I agree with Richard Wilkinson that social factors may be important for population health, but the relationship between population health and economic inequality is as yet unproven and may even be impossible to prove. The studies that suggest such a relationship are ecological, that is, they measure relationships among variables in whole populations, not in individuals. These sorts of studies are prone to error and their conclusions, while often suggestive, cannot be taken as proof. Other interpretations are always possible. Porsches, diamond necklaces, and washing machines, like economic equality, could probably all be shown to correlate with population health. This does not mean that these things necessarily, by themselves, save lives in the same way that getting people to quit smoking and lower their cholesterol saves lives.

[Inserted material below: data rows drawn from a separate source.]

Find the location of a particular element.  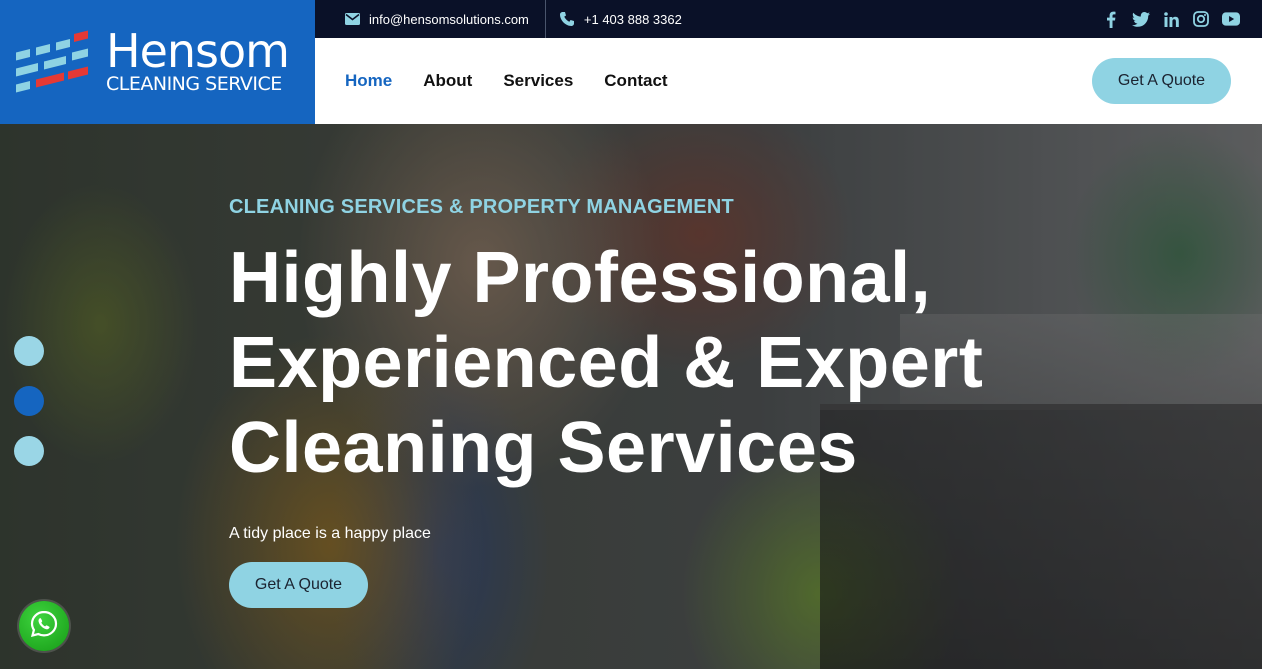

topbar-email: info@hensomsolutions.com is located at coordinates (430, 19).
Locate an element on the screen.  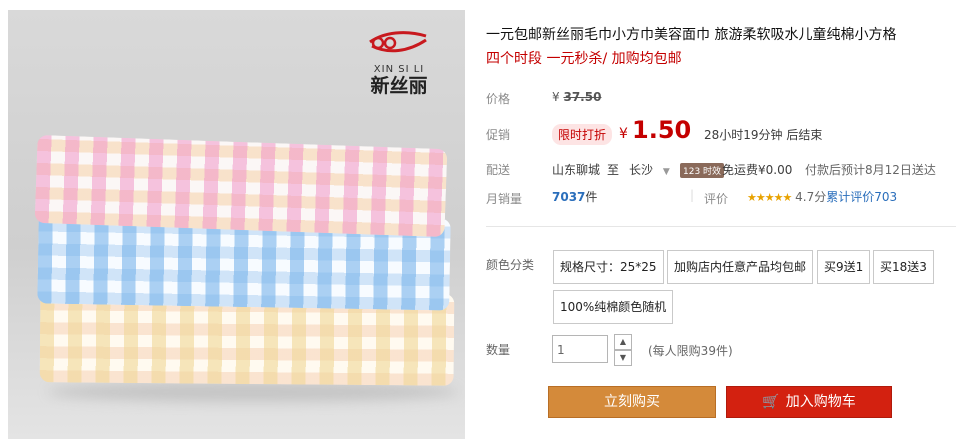
monthly-sales: 7037件 is located at coordinates (574, 196).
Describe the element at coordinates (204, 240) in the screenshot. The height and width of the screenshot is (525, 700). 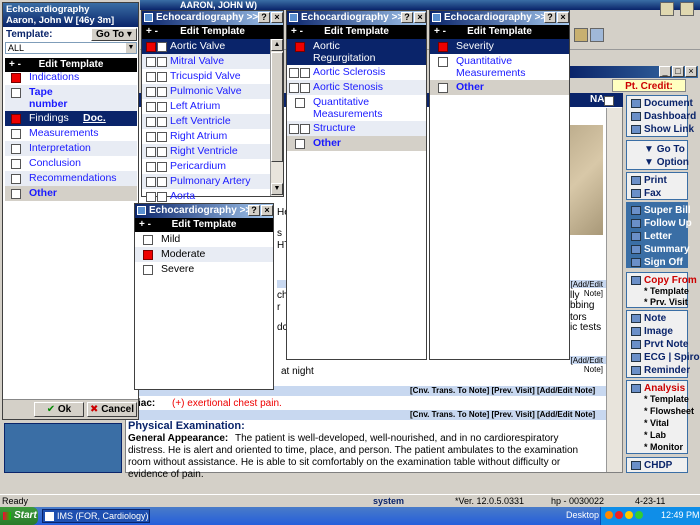
I see `list-item-mild: Mild` at that location.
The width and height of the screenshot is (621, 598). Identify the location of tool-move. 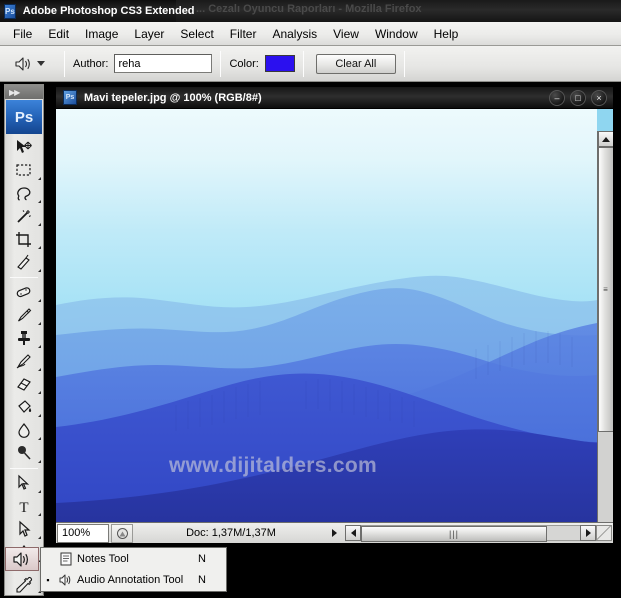
(24, 148).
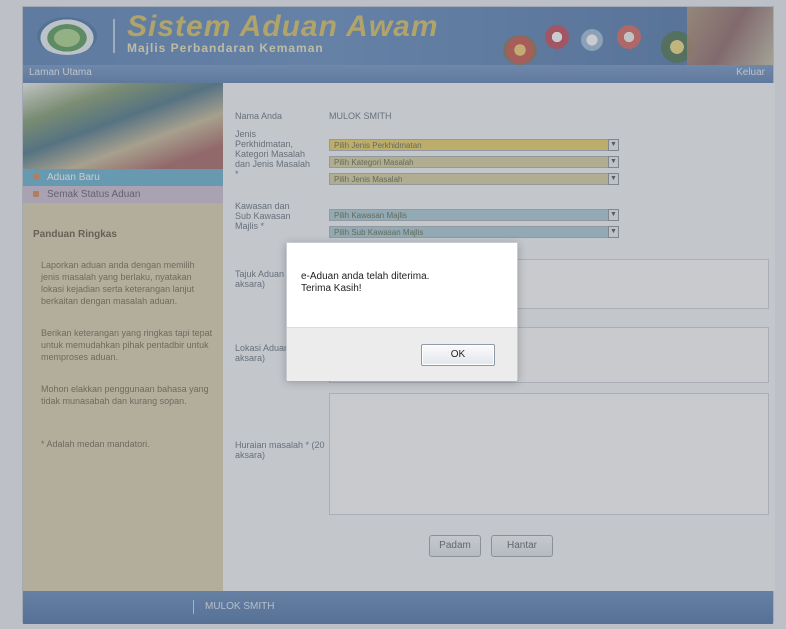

Inequality in some of the former Communist countries of Central Europe, such as Poland and the Czech Republic, is now soaring. At the same time, life expectancy in these countries is rising faster than it has in decades. Social factors, along with improvements in diet and reductions in smoking, may have something to do with these gains. Income inequality probably doesn’t.

Meyer Friedman’s letter raises some interesting points. There may well have been higher rates of coronary heart disease (but not heart disease in general)among professional people than among laborers and the poor at the beginning of the century. However this is controversial. (See G.D. Smith, “Socioeconomic Differentials,” in A Life Course Approach to Chronic Disease Epidemiology edited by D. Kuh and Y. Ben-Shlomo [London:Academic Press, 1997].) Osler worked on coronary heart disease in the decades when it was first being described and diagnosis was not as consistent as it is today. Doctors who treated well-to-do patients may have more readily diagnosed the condition than those who treated poorer ones. If coronary heart disease really was once more common higher up the social ladder, the reasons for this, and for why it is now more common lower down, are not clear, although there are many theories about it.

Hostility may well play a role in coronary heart disease, but it is unlikely to be a primary actor. Rates of coronary heart disease have fallen by around 70 percent in the US since the 1970s, and they have lately been falling throughout Europe as well. Have we all become more serene? Other indicators, including rising rates of divorce, assault in the workplace, and road rage, suggest not.